Part of a spacecraft crash test of Russian anti-satellite weapons forced the International Space Station to move in order to avoid orbital debris on Thursday (June 16). Russia’s space shuttle Roscosmos has used the unused Progress 81 spacecraft suspended at the International Space Station to remove a spherical laboratory fragmented piece of Russian satellite space Cosmos 1408, sharing a video of what happened on the telegram. Russia destroyed a disused Soviet-era satellite in November 2021 to test anti-satellite missiles.
“I confirm that at 22.03 in Moscow time, the engines of the Russian Progress MS-20 cargo ship did a random job to avoid the dangerous path of the International Space Station and the Kosmos-1408 spacecraft,” Roscosmos official Dmitry said. Rogozin wrote to Telegram, according to a Google translation, using Roscosmos’ name Progress 81.

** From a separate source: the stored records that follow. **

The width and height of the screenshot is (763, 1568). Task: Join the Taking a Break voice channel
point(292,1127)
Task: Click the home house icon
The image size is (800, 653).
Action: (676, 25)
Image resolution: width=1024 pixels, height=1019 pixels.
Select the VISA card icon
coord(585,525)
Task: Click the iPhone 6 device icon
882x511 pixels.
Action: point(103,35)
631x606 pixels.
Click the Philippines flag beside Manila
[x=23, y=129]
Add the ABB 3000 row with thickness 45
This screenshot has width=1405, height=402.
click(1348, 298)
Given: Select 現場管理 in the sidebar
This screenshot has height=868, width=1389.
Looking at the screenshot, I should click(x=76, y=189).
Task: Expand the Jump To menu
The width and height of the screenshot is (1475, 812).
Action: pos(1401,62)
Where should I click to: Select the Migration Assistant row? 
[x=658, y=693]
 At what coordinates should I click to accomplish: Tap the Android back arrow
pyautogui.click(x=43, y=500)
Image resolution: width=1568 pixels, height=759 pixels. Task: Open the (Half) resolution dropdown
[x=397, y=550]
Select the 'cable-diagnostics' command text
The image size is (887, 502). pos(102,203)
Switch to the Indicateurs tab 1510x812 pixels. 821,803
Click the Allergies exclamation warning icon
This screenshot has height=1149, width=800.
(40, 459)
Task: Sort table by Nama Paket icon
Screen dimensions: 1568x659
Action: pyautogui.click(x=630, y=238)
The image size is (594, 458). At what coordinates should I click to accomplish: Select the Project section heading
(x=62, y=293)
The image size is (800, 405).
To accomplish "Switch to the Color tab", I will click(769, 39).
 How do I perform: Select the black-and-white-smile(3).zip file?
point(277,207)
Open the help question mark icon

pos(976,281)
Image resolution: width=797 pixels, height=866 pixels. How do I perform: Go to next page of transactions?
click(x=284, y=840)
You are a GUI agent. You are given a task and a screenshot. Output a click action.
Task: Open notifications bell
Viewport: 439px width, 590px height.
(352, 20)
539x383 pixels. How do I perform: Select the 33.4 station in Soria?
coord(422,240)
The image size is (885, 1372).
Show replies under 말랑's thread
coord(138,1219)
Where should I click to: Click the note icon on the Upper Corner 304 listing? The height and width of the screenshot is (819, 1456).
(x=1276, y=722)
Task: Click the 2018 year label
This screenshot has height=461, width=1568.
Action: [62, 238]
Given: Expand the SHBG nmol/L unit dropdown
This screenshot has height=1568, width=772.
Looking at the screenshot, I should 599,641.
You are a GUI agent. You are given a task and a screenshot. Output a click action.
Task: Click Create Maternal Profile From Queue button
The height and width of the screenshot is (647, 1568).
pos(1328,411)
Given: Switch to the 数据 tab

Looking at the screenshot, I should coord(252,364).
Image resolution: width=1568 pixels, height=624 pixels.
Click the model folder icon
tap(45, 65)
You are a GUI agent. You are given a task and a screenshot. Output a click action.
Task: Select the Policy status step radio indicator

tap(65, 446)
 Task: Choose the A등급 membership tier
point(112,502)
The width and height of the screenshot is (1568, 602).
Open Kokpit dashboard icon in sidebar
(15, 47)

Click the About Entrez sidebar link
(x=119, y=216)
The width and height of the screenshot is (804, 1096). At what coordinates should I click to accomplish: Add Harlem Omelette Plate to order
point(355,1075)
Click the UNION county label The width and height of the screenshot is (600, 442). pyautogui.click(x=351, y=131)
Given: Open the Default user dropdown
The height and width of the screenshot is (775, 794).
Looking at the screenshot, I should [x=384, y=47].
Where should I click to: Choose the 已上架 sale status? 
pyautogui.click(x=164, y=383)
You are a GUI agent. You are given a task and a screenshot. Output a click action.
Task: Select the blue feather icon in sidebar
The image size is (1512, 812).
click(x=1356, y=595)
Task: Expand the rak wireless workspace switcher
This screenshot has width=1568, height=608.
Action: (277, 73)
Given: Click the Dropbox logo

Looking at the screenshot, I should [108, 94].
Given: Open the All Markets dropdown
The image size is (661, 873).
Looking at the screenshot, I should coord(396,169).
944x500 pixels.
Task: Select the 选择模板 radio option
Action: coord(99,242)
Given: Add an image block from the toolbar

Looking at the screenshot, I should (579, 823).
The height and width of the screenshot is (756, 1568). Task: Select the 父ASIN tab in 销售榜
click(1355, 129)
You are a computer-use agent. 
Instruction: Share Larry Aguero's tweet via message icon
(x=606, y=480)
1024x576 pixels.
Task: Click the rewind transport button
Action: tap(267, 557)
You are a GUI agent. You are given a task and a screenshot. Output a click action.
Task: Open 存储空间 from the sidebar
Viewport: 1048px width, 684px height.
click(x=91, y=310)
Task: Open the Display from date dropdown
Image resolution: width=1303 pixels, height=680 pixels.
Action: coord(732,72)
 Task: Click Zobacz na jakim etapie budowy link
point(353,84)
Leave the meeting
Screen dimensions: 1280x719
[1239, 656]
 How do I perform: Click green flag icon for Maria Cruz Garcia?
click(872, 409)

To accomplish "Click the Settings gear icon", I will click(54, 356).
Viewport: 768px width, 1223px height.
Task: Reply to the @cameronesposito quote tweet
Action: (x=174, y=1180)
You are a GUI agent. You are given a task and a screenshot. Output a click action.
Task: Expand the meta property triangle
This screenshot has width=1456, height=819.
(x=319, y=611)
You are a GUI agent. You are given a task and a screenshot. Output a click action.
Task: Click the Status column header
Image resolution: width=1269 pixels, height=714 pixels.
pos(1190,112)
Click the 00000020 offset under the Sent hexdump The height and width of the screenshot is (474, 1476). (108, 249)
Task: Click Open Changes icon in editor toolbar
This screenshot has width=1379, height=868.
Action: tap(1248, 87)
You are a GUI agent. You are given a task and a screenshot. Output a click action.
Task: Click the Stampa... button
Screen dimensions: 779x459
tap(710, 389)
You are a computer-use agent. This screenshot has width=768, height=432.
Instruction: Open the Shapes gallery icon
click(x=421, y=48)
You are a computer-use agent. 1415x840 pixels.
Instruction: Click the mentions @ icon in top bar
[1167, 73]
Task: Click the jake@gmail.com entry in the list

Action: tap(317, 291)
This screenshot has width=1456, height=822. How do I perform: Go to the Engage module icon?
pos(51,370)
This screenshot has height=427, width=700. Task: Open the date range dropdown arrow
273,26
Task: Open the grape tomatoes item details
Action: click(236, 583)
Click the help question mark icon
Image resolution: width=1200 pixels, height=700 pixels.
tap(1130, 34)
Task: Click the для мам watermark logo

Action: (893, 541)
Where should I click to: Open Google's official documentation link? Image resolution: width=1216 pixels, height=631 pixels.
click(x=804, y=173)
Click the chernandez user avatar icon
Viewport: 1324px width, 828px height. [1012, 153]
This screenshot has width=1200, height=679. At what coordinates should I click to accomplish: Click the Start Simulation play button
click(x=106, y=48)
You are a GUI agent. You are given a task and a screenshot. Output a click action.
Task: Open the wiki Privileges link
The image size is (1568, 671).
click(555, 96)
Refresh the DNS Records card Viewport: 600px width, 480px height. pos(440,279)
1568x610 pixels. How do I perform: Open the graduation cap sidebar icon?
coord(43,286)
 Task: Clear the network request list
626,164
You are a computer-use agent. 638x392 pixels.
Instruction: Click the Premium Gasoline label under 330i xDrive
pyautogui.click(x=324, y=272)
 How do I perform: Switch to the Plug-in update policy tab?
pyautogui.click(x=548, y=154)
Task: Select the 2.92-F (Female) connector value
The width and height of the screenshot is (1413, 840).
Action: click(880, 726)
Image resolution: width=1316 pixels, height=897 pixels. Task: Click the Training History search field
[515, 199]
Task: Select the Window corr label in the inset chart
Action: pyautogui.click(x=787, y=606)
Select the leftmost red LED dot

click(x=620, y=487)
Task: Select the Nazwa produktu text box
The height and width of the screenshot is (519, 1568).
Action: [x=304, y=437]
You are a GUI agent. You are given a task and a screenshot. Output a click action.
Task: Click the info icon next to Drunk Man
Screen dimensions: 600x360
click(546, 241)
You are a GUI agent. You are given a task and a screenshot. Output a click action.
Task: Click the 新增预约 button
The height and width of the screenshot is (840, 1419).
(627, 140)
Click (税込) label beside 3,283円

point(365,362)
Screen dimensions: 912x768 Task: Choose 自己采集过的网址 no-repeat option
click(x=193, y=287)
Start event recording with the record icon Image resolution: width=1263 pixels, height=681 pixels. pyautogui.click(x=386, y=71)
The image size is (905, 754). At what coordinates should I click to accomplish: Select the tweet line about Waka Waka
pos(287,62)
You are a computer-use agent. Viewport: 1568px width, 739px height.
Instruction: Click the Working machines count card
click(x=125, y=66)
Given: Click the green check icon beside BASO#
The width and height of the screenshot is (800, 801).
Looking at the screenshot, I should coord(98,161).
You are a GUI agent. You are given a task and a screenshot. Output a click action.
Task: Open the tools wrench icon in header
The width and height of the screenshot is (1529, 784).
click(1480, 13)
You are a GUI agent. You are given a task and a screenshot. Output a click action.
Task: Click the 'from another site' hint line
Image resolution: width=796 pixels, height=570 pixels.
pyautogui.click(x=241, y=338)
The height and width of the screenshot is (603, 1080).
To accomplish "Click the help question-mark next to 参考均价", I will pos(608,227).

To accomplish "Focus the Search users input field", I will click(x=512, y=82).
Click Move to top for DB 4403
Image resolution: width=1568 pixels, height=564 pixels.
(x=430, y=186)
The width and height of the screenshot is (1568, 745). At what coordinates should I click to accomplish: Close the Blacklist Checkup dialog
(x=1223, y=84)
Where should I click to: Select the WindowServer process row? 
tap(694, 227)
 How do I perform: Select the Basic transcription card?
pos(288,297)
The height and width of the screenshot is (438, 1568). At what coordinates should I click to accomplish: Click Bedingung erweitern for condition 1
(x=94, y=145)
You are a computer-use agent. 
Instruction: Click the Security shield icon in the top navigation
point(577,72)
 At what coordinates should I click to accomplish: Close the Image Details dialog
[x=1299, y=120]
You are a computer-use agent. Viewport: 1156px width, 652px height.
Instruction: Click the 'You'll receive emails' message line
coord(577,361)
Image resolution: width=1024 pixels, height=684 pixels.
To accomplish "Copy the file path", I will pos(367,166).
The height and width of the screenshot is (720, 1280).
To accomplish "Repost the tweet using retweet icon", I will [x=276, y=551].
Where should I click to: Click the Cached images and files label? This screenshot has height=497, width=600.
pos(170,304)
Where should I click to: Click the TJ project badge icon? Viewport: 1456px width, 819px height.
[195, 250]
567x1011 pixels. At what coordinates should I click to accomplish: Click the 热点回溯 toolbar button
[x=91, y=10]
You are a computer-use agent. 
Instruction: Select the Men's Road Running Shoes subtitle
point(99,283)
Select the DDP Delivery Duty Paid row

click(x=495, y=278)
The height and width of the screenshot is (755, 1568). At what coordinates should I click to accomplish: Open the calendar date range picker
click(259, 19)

The cargo ship Progress 81 fired its thrusters for 4 minutes and 34 seconds to clear the main space station away from the Cosmos-1408 piece line and slightly lift the station cycle. “Staff has never been in danger and this practice has not affected the operation of the station,” wrote NASA officials in a review.
The Cosmos 1408 was a Soviet Electronic and Signals Intelligence satellite based on Tselina-D launched in 1982 from Russia’s Plesetsk Cosmodrome, according to a NASA report.